Data entries
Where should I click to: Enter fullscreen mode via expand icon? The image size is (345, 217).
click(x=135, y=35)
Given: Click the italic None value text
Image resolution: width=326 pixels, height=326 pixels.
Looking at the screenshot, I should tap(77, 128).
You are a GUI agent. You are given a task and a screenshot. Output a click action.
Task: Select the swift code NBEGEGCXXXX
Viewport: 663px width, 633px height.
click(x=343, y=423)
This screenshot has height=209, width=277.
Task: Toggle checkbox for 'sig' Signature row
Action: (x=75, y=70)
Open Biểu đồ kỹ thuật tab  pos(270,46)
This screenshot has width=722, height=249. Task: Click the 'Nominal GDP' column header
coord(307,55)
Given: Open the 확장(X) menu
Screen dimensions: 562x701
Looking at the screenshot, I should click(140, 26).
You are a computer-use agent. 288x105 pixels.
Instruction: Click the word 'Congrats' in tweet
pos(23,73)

...

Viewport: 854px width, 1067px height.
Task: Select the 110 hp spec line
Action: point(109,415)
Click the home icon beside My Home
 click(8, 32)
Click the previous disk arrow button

--

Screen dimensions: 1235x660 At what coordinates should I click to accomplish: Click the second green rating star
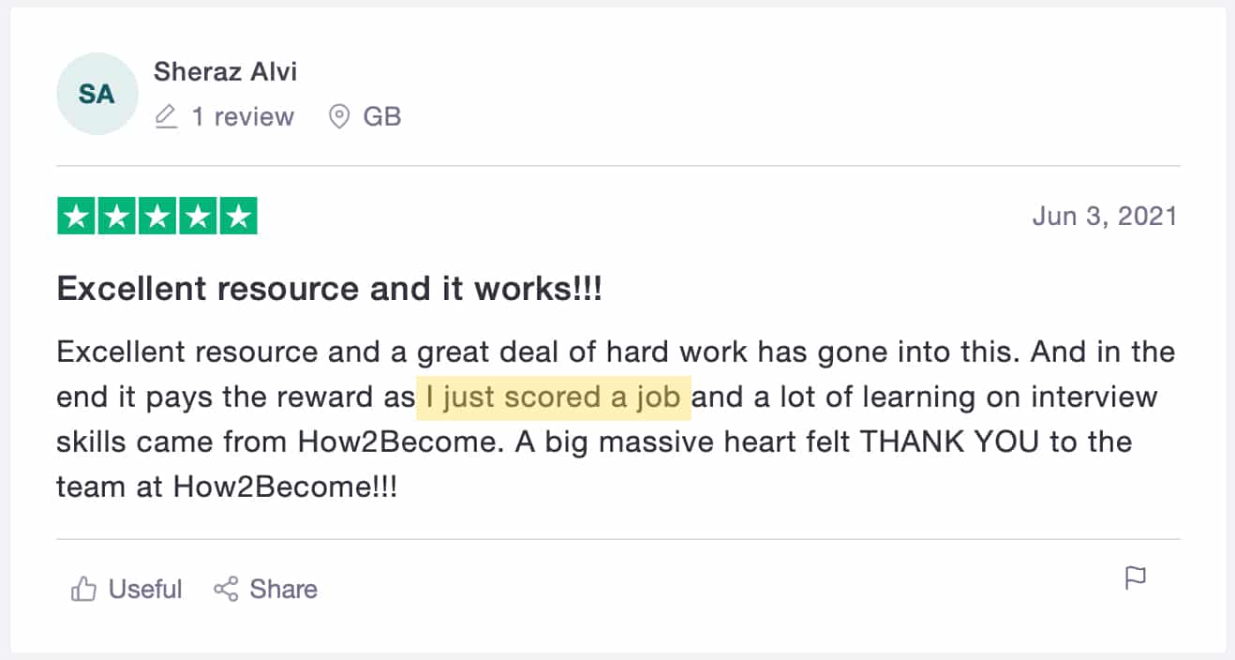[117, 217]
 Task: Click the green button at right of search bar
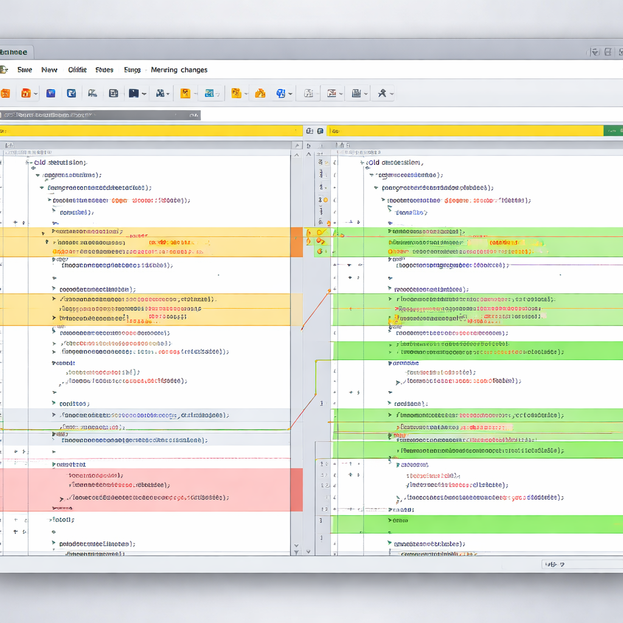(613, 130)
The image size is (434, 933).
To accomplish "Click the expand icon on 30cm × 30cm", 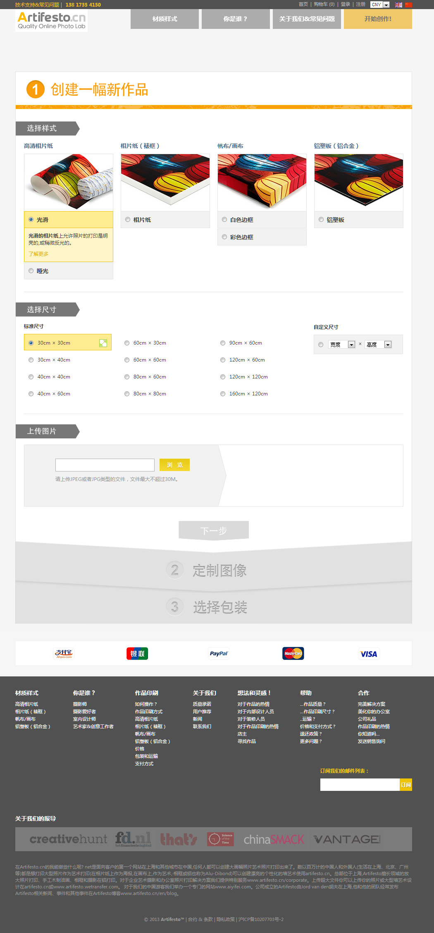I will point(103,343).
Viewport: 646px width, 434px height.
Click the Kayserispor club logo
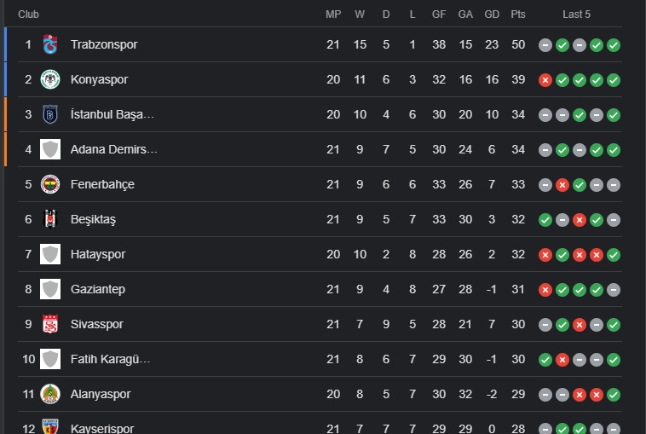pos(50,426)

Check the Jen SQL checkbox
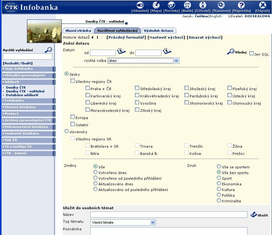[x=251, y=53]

(SHORT TASK)
Count the lines in the records above that contain the word "screenshot" and give only the number.

(EXERCISE OUTPUT)
5